To search by Unicode codepoints using UTF-16 you'd use (\x{FEC1}
), and it works whether the file is encoded with UTF-8 or UTF-16.
Bear in mind you wouldn't need to search by the UTF-8 code, because you can search by the UTF-16 code. But to address the part of your question that asks how do you search for that character by the UTF-8 code...
You can't. Well, you sort of can, but it's a hideous hack and you really shouldn't.
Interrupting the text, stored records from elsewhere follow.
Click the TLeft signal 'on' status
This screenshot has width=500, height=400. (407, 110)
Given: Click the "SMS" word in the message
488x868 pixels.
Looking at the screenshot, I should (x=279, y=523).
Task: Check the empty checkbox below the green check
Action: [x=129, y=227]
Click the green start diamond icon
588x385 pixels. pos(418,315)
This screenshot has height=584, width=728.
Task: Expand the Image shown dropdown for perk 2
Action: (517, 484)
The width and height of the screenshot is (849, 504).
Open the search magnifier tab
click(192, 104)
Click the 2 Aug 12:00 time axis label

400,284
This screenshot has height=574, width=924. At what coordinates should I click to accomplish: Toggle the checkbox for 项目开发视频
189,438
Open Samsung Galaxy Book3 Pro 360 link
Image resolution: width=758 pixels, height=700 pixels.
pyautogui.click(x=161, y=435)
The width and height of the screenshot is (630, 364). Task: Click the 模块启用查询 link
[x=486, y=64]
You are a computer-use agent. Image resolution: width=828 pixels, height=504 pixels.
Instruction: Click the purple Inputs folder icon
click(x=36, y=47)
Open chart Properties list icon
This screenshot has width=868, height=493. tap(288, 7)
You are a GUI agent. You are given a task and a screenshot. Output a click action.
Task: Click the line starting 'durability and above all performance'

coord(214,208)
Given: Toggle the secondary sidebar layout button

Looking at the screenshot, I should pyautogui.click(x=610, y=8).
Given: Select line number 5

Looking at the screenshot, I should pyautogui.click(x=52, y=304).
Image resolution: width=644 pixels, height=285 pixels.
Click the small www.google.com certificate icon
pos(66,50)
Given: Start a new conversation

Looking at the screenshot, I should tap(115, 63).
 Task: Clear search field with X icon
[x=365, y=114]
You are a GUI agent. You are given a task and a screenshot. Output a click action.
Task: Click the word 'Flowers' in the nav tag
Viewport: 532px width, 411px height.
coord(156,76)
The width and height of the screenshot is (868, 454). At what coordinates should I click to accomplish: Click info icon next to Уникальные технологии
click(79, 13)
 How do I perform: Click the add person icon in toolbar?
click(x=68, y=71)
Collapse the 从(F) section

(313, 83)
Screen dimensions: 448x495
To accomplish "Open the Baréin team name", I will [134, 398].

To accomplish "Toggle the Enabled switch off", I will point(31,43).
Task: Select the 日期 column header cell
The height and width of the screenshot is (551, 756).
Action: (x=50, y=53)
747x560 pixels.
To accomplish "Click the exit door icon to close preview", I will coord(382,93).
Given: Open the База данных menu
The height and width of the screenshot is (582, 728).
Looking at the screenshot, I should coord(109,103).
The obvious thing to try would be to search for \xef\xbb\x81
in your UTF-8 encoded document, but that doesn't work. (Note there's no {}
here: Notepad++ expects either \xNN
for 2 hex digits, or \x{NNNN}
for 4 hex digits). That's because Notepad++ doesn't actually search for byte values, it searches for Unicode codepoints. So you can search for the codepoint U+FEC1, but not for the UTF-8 bytes 0xEF 0xBB 0x81, because Notepad++ "hides" the encoding details from you. (Because in nearly every scenario, someone editing a text file will care far more about finding the actual character than about finding the UTF-8 bytes.)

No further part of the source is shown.